The key strengths of the study include its larger sample size, objective assessment of the tear film using non-invasive metrics, long-term serial follow-up, and a comparative analysis between EC model and CC model. Both chemical cauterization (CC) and electrocauterization (EC) techniques effectively induce features of obstructive meibomian gland dysfunction in rabbits; however, we observed key differences between the two methods. CC is a relatively simple, cost-effective, and widely accessible technique that does not require specialized equipment and may have a faster learning curve. However, care needs to be taken to avoid spillage of the agent onto adjacent structures that may result in superficial tissue damage extending beyond the target glands, potentially introducing variability in inflammation and healing responses.

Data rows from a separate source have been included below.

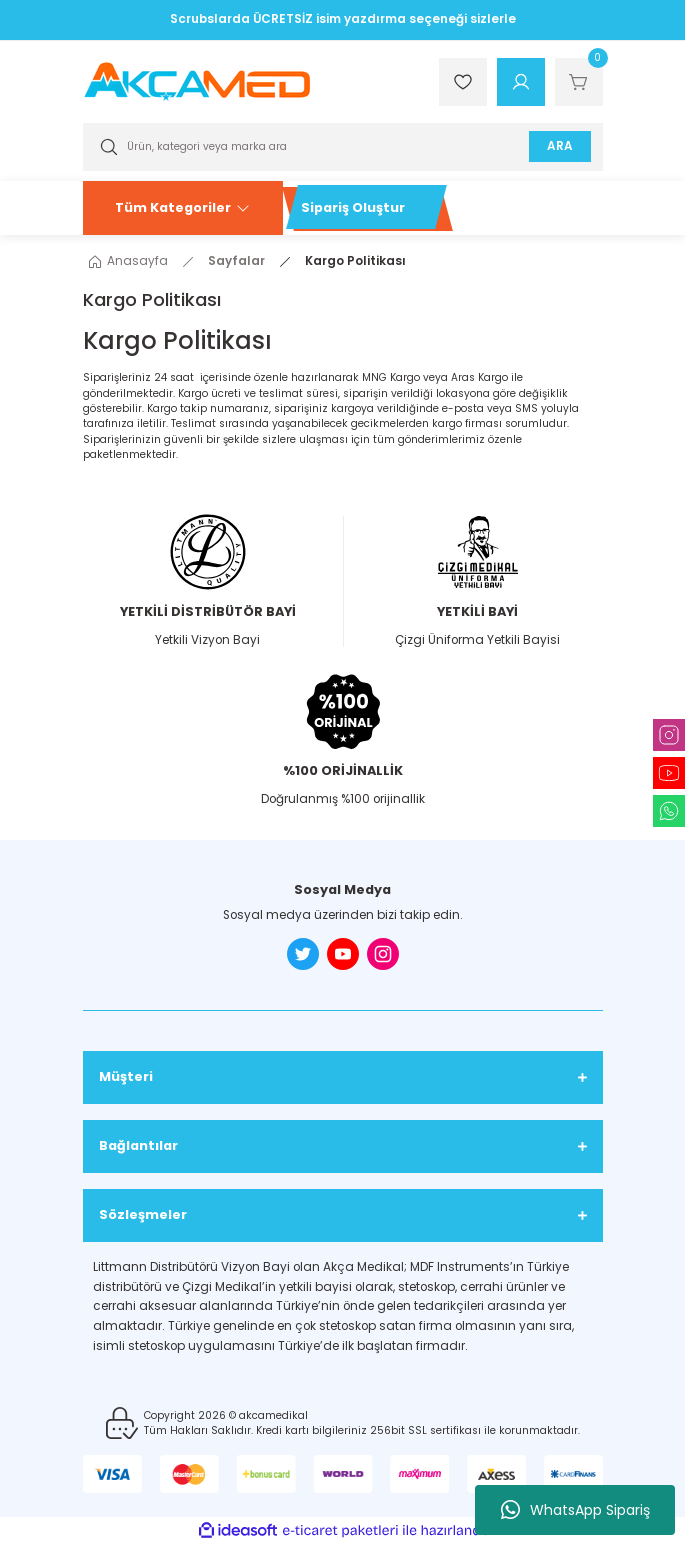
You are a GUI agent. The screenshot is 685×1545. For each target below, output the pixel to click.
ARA (559, 146)
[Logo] (197, 81)
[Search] (343, 147)
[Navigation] (183, 208)
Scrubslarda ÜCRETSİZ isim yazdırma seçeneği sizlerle (343, 19)
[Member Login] (521, 82)
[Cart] (579, 82)
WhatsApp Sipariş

In contrast, EC enables more localized and controlled damage, leading to consistent gland obstruction. This precision may improve model reproducibility but requires specialized equipment and technical expertise, which may limit its feasibility in resource-limited settings. Additionally, we observed higher degree of lid margin distortion in the EC model, that may impact tear film assessments. These distinctions are critical when selecting a model. While neither method alone captures the full complexity of human MGD pathogenesis, both the CC and EC model offer valuable insights into the changes following gland obstruction and provide a platform for testing potential new therapeutic agents.

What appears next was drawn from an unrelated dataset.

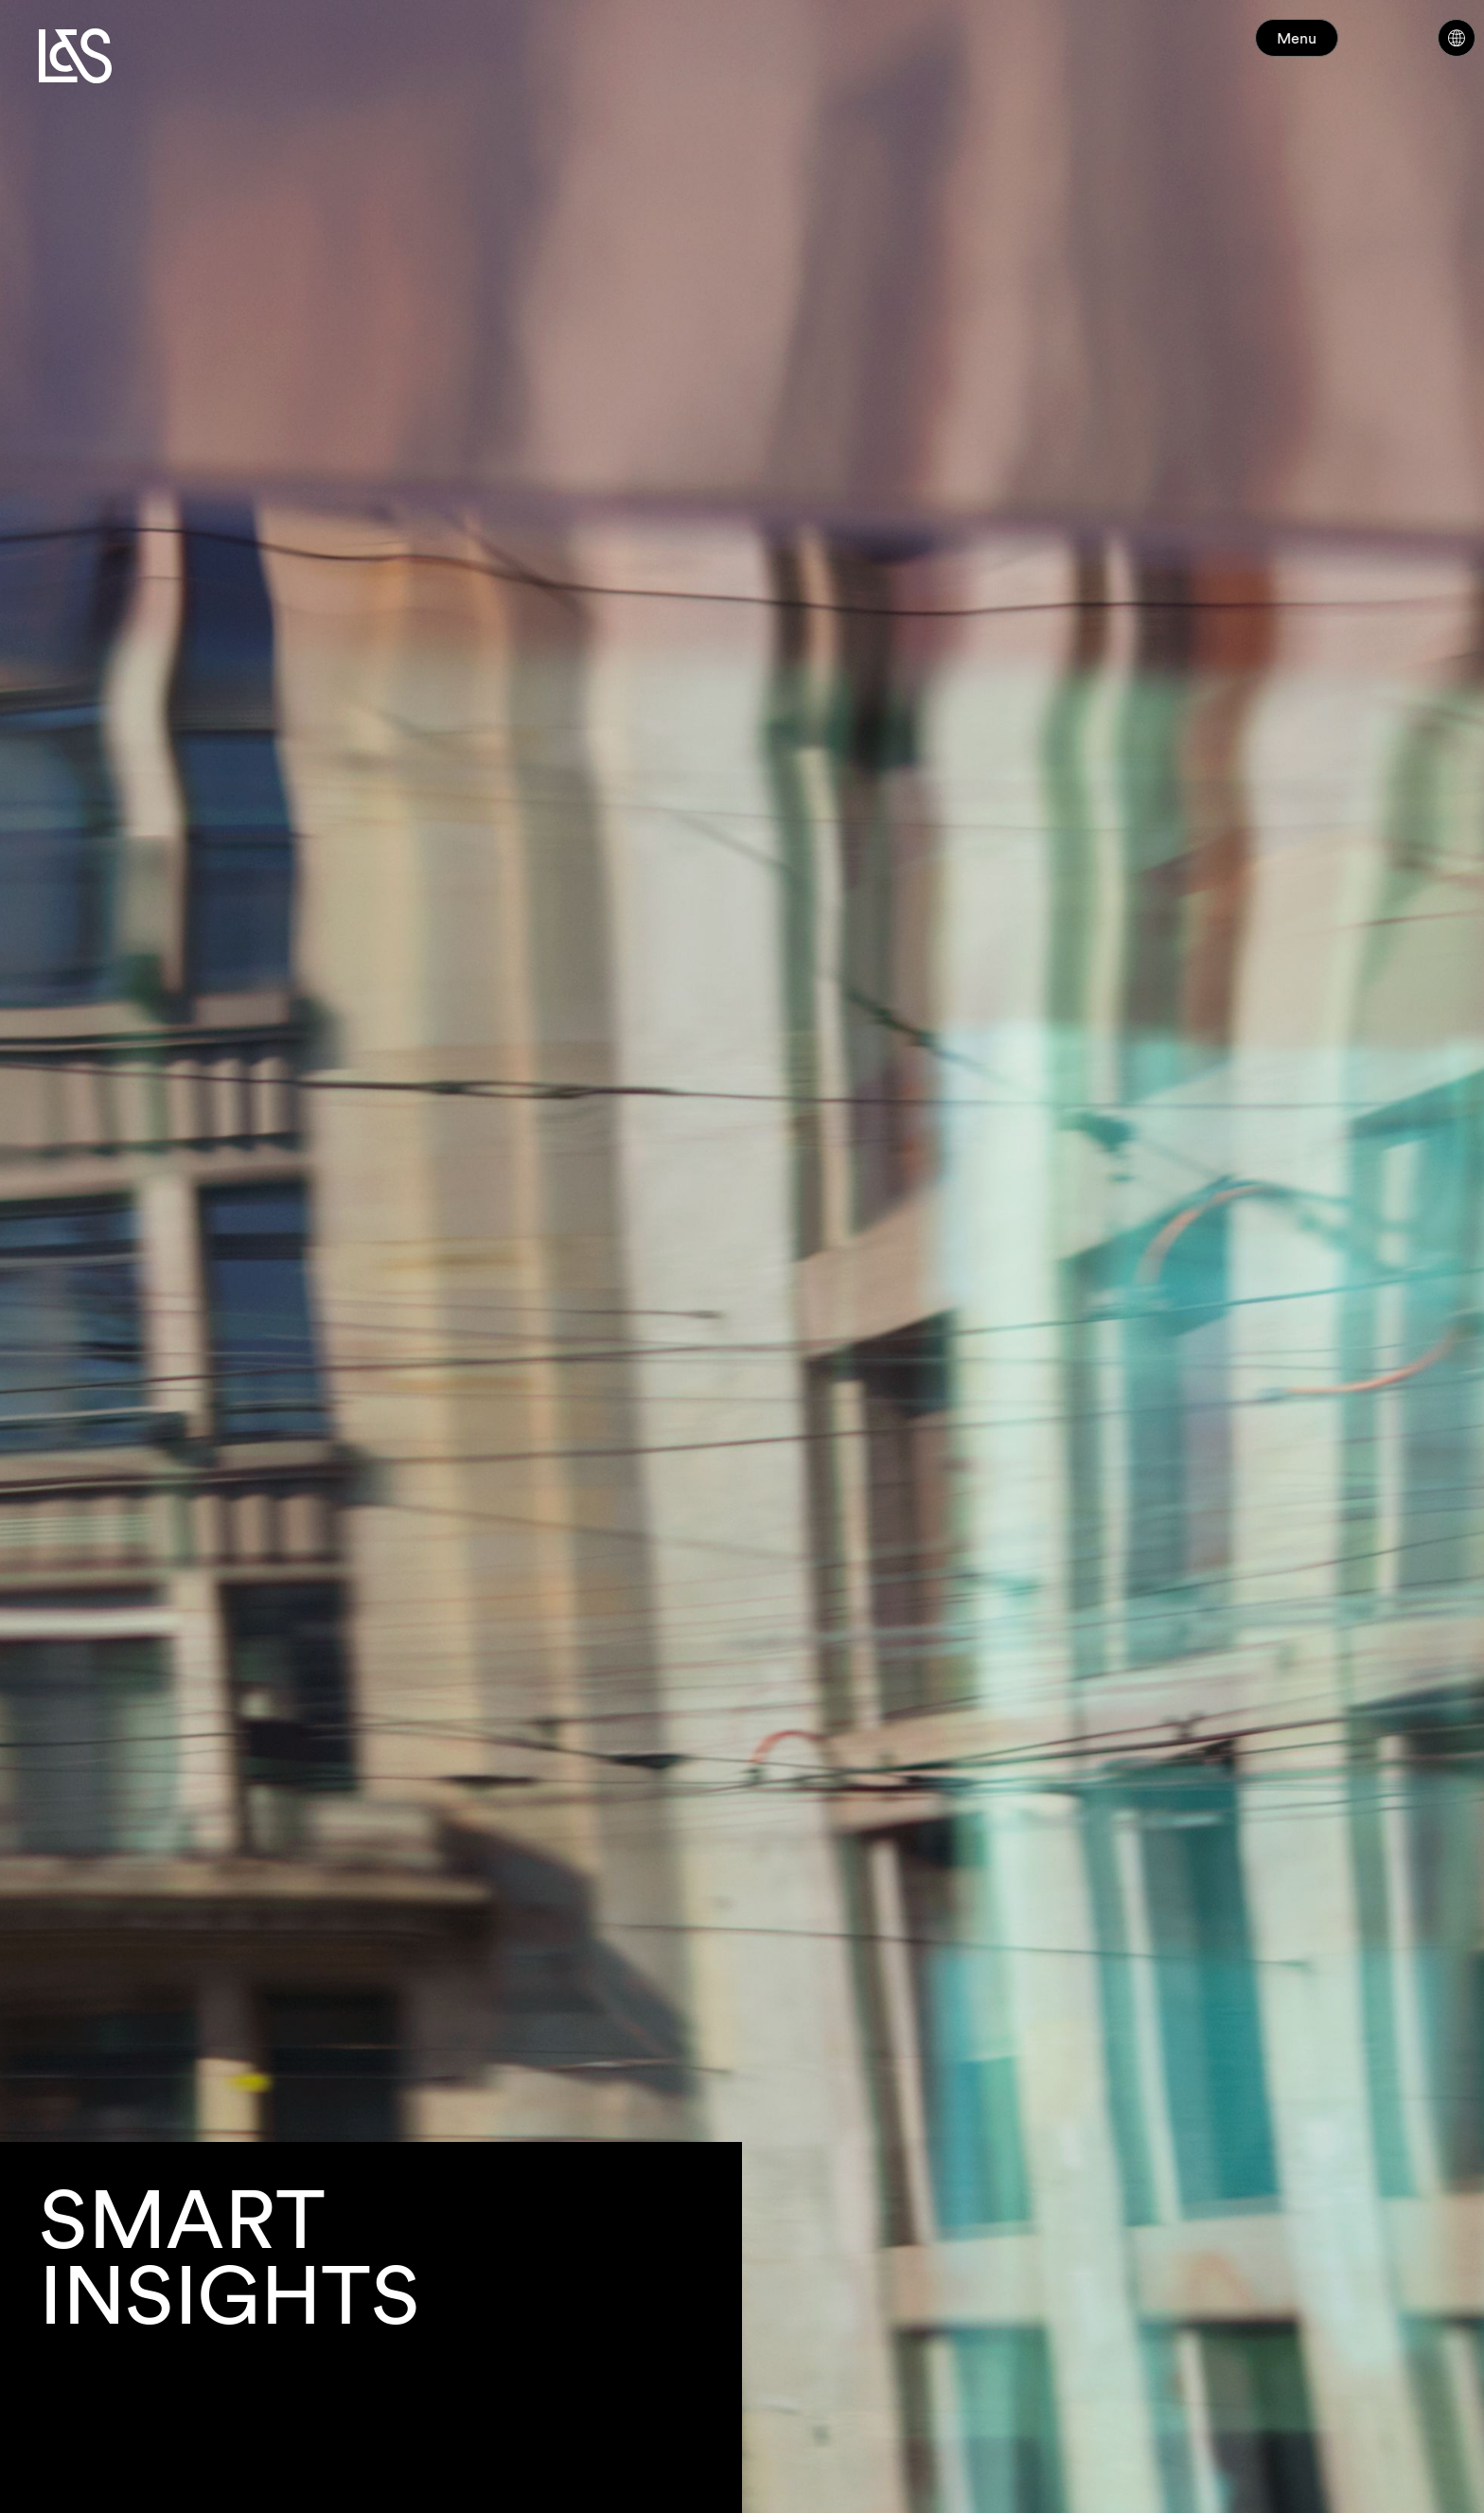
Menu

One of the limitations to be discussed is that the Harderian glands, reported to contribute to tear film secretions including lipids in rabbits, were not excised in the current model26. However, despite not excising these accessory glands, a reduction in NITBUT was noted likely due to damage to MGs across the entire length of the lid margins, significantly reducing the source of lipids from MGs inducing tear instability. We believe that removal of Harderian glands would further bring down the NITBUT values and increase impact on the ocular surface. In this study, the tear film assessments were performed under general anesthesia which is expected to reduce tear production27. Additionally, the blinks were performed manually before capturing the images on keratography 5 M as the rabbits were anesthetised. However, the objective measurements obtained may still be comparable as similar protocols were followed for both pre and post operative follow ups. Key limitations of the study include the limited availability of rabbit-specific antibodies, restricting molecular validation, and the lack of assessment of contralateral eyes as internal controls for systemic and compensatory effects. Additionally, eyelid fat analysis, Oil Red O staining and lipid tear thickness (LTT) measurements were not performed, which could have further validated model effectiveness.

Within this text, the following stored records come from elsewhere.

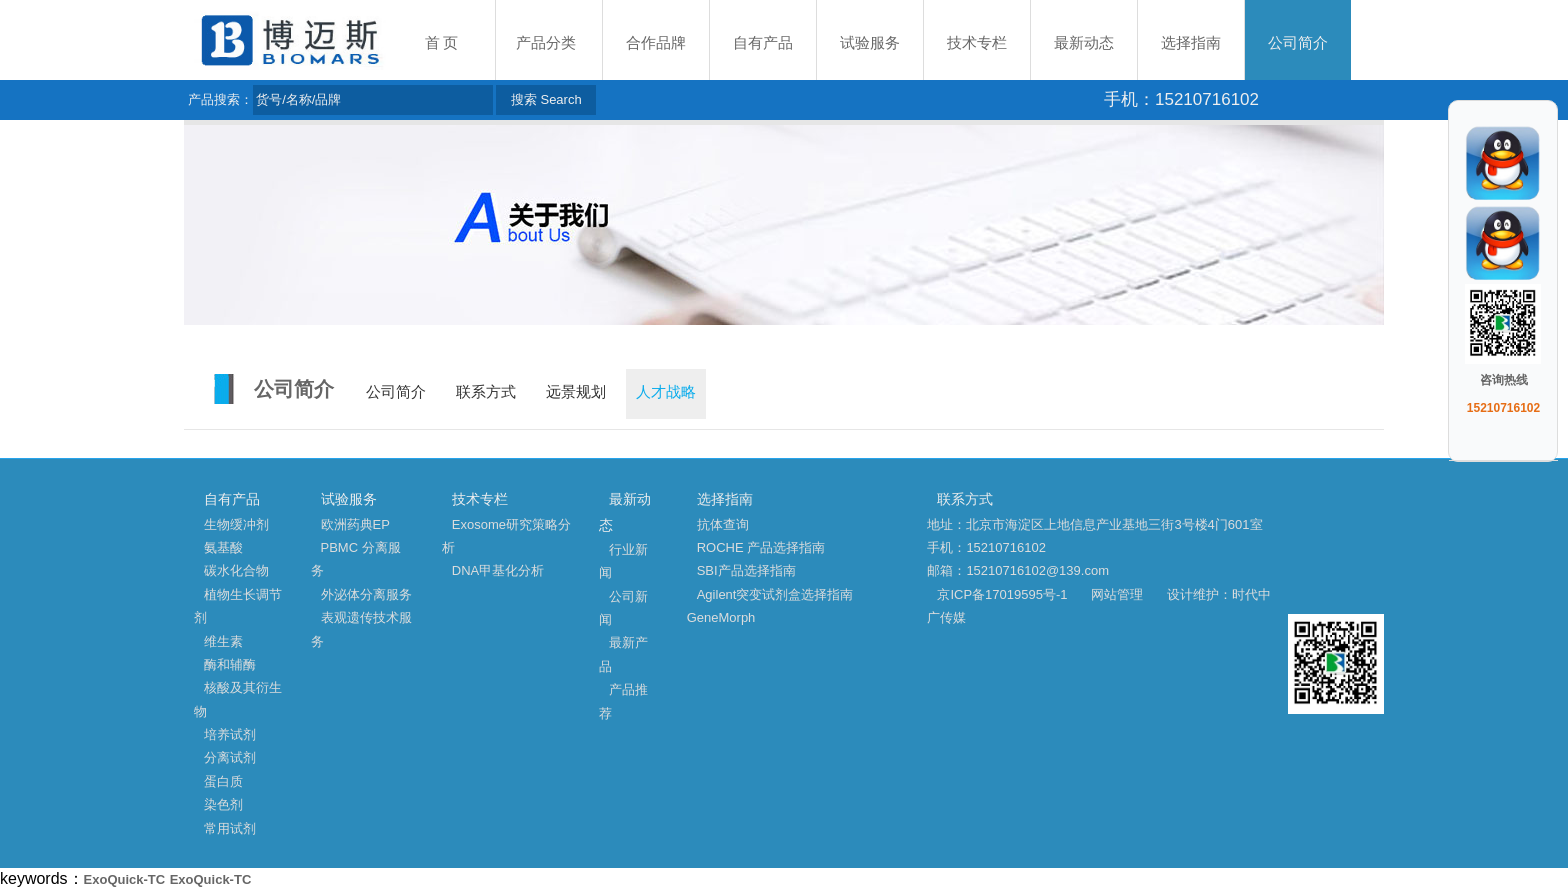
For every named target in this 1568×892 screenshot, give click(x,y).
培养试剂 (230, 734)
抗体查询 (723, 524)
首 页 (442, 43)
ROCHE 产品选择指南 (761, 547)
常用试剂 (230, 828)
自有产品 (763, 43)
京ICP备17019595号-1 (1002, 594)
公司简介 (1298, 43)
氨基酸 (223, 547)
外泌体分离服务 (366, 594)
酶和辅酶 (230, 664)
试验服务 (870, 43)
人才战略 (666, 392)
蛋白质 (223, 781)
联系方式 (486, 392)
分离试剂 (230, 757)
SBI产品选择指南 (746, 570)
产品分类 (546, 43)
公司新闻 (623, 608)
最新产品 (623, 654)
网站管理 (1117, 594)
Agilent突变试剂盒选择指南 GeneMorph (770, 606)
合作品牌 (656, 43)
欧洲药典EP (355, 524)
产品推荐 (623, 701)
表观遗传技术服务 (361, 629)
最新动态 (1084, 43)
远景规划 (576, 392)
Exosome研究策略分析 (506, 536)
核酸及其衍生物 (238, 699)
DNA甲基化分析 (498, 570)
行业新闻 (623, 561)
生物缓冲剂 (236, 524)
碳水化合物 (236, 570)
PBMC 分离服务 (356, 559)
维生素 (223, 641)
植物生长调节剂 (238, 606)
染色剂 (223, 804)
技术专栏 (977, 43)
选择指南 (1191, 43)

In conclusion, this study demonstrated the feasibility of using CC and EC to induce obstructive MGD in rabbits, with observed changes in non-invasive tear film assessments, meibography, and histopathology. Using non-invasive tear film assessments in animal studies related to DED can facilitate objective, quantitative, and standardized measurements across studies, similar to those used in humans, enhancing our understanding of the impact of MG alterations on the ocular surface and tear film. This approach can also be used in future studies for evaluating the therapeutic effects of novel interventions and treatments targeting DED.

Statistical analysis

The statistical analysis was performed using GraphPad Prism 10.2.0. Unless otherwise mentioned, all the experiments were conducted in triplicates. Data were analysed in a masked fashion and data are presented as mean ± standard deviation.